En 1846 los Estados Unidos y la Gran Bretaña finalmente firmaron un tratado que establecía la frontera entre los primeros y la Norteamérica Británica (lo que hoy es Canadá). En buena parte de la línea, no hay bronca: sigue el paralelo 49º. Pero al llegar al Pacífico empiezan los problemas: ahí se decidió que la frontera pasara por el Estrecho de Juan de Fuca (nombre que prueba cuán al norte llegaron los navegantes españoles en sus expediciones desde México por el Pacífico); pero no quedó claro de quién era una isla llamada de San Juan (ídem) situada en esas aguas. A fin de cuentas los británicos pusieron en el norte de la isla un plantío de la Compañía de la Bahía de Hudson (la empresa comercial en operación más antigua del mundo). Pero al mismo tiempo, colonos americanos se instalaron en el sur, suponiendo que estaban en territorio del Tío Sam. Y quiso el destino que, un día de 1859, un cerdo perteneciente al velador del plantío británico se metió a la granja de papas de un colono americano y procedió a comer tubérculos de oquis. Al granjero no le gustó nada el atraco(n), especialmente porque el velador inglés estaba muerto de risa viendo al chancho hacer su travesura. Así que el colono procedió a matar al cochino, e intentó hacer lo mismo con el cochino inglés.
Total, que se armó la tremolera, y tropas de ambos países echaron mano a los fierros como queriendo pelear. De hecho el gobernador de la Columbia Británica ordenó a un capitán inglés que sus tropas abrieran fuego contra los gringos.

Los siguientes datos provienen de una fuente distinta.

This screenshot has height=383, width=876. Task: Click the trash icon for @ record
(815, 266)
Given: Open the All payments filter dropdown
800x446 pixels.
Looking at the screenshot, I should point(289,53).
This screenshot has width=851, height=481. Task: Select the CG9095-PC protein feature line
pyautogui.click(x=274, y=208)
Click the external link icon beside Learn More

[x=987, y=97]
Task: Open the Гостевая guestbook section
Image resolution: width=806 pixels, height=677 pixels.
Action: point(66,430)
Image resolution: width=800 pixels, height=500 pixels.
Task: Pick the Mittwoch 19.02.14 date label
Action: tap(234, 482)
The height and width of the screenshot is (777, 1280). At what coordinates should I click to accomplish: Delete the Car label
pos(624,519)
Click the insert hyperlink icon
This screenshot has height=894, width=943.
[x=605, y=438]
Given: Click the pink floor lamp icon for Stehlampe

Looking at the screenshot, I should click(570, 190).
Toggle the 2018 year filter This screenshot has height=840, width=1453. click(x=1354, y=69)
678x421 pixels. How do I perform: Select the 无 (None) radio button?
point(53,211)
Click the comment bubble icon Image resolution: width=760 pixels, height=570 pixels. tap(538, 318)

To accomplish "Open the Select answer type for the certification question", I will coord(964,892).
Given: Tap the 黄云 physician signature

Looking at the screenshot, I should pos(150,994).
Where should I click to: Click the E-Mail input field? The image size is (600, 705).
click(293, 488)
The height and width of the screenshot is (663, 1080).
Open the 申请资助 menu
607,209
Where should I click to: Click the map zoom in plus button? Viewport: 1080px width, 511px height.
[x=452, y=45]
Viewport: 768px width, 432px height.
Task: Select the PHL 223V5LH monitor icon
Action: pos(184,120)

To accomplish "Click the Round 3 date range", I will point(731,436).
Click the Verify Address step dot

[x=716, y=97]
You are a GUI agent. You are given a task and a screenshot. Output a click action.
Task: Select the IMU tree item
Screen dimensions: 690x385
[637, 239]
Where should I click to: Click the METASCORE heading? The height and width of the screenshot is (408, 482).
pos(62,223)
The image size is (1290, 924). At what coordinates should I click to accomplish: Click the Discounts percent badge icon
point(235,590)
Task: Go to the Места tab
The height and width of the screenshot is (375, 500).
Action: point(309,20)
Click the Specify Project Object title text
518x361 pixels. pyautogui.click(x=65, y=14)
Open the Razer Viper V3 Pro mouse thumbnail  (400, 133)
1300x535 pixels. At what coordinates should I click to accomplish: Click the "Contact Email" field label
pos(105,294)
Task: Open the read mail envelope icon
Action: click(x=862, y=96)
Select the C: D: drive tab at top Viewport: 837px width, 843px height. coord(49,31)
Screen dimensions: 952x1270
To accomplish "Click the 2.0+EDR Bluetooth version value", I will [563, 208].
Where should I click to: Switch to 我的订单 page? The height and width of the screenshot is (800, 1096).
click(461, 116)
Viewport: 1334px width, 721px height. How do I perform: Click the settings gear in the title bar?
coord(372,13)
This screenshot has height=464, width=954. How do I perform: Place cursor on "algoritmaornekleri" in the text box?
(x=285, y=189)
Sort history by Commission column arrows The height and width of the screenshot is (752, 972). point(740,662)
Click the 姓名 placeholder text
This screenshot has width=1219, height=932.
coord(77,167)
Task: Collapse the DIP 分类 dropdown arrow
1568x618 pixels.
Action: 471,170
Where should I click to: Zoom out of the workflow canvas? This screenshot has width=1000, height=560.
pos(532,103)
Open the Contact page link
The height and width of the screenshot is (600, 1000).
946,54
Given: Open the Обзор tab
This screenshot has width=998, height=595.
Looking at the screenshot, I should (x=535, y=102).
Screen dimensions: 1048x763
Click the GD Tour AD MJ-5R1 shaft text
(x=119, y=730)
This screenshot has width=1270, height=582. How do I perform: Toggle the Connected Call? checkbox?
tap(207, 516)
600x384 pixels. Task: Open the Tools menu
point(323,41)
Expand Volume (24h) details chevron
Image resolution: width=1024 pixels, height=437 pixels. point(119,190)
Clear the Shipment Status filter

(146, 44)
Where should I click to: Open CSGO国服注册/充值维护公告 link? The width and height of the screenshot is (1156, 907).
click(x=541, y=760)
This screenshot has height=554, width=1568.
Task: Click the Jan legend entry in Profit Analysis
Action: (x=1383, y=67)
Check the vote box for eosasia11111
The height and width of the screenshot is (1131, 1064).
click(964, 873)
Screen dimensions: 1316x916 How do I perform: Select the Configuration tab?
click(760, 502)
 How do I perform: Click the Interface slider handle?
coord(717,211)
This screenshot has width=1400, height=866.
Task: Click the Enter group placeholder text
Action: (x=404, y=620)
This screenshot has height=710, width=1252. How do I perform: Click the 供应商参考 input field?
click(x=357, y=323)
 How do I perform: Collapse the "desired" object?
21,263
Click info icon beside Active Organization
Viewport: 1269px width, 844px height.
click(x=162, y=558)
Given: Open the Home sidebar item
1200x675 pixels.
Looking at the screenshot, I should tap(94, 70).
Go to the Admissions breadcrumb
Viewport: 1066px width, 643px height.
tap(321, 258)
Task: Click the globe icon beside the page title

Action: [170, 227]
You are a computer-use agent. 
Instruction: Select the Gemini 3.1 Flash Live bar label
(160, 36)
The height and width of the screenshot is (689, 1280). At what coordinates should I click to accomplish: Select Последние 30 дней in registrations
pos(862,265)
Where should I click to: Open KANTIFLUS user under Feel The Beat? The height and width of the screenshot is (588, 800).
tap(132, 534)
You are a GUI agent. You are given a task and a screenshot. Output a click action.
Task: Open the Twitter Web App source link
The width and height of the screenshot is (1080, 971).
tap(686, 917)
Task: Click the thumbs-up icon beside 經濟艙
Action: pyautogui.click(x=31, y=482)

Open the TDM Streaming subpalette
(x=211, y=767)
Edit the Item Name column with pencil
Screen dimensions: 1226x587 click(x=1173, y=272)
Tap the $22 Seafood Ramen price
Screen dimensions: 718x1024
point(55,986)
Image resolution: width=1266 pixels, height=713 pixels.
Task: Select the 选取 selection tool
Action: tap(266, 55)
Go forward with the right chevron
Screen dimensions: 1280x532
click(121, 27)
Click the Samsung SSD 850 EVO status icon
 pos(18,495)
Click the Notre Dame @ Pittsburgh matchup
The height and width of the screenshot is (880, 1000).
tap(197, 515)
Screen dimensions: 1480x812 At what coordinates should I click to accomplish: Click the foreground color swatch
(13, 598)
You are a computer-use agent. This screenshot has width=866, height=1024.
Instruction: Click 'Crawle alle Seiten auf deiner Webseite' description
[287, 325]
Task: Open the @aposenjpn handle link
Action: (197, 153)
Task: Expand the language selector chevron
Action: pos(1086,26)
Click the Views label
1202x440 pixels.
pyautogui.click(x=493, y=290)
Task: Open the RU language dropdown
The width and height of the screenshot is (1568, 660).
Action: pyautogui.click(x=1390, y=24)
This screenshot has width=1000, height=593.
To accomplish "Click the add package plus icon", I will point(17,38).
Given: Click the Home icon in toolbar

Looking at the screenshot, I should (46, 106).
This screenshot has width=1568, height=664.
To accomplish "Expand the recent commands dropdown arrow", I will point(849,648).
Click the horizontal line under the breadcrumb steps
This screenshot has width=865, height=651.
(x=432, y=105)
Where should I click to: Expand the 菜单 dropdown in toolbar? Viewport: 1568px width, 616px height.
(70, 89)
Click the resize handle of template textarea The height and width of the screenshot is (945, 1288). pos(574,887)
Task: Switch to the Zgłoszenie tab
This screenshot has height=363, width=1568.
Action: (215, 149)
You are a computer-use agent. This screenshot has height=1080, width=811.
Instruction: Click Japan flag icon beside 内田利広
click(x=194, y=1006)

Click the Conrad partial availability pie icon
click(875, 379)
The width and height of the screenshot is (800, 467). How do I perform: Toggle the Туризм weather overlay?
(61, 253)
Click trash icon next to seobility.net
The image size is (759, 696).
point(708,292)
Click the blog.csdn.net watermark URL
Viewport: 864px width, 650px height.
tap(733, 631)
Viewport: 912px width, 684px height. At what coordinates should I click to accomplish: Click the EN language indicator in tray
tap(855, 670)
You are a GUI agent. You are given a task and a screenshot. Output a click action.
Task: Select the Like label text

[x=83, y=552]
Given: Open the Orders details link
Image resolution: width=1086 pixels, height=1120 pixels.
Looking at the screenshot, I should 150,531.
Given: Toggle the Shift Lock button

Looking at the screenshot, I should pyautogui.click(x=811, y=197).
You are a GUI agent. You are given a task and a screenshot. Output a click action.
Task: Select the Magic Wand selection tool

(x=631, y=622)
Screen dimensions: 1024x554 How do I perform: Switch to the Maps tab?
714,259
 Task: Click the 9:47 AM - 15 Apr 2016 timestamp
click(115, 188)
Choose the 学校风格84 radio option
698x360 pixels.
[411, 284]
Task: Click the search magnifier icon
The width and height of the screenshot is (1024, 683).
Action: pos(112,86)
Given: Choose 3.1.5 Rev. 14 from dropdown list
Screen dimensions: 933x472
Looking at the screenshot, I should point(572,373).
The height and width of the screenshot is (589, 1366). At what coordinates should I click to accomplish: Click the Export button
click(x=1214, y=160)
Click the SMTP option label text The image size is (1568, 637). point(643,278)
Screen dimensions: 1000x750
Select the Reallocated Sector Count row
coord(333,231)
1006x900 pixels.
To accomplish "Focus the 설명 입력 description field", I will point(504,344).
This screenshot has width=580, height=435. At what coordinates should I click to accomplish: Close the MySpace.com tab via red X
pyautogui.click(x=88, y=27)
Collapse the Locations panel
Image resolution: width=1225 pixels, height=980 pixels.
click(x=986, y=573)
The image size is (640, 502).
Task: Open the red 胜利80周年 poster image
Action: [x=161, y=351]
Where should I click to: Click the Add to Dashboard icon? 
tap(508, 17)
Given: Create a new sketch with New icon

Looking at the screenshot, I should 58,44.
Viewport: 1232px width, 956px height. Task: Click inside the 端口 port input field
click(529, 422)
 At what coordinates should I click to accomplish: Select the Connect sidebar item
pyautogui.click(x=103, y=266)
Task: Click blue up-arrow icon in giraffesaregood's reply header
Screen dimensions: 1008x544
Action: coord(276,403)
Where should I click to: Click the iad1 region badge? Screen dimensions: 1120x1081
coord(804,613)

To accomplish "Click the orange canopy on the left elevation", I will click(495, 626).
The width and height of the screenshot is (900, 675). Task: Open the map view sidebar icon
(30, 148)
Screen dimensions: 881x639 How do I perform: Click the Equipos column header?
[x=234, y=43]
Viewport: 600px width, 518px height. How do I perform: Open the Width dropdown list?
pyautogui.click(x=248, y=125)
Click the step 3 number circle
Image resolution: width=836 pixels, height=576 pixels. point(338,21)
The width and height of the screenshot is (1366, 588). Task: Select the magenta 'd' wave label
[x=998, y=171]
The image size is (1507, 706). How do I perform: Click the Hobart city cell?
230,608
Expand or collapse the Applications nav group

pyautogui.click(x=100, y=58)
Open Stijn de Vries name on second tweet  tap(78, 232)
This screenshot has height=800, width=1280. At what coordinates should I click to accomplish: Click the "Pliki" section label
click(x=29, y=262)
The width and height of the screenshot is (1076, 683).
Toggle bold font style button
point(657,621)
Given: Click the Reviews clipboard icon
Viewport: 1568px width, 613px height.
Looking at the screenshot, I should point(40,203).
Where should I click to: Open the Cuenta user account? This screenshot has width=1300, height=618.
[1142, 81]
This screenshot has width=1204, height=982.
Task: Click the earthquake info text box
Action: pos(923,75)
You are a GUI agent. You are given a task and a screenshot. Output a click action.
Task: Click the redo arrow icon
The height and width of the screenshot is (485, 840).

El capitán hizo gala de una cordura admirable (que tanto escasea entre nuestros políticos) y se negó, alegando que dos grandes naciones no iban a ir a la guerra por un cerdo del que ni las manitas se podían aprovechar ya. Total, se hizo una tregua que duró 13 años. El diferendo fue puesto a la consideración del Káiser de Alemania, el cual determinó (supongo que de pura puntada) entregarle toda la isla a los americanos. No, nunca pagaron el marrano.
En fin, que en esto de las guerras, uno puede encontrar nombres para todos los gustos. Y por todas las razones…
Consejo no pedido para que lo declaren neutral (que no neutro): vea “Enrique V” (Henry V, 1989), preciosa y ágil adaptación de Kenneth Branagh de la obra de Shakespeare. No le saque, le juro que no se va a aburrir. Provecho.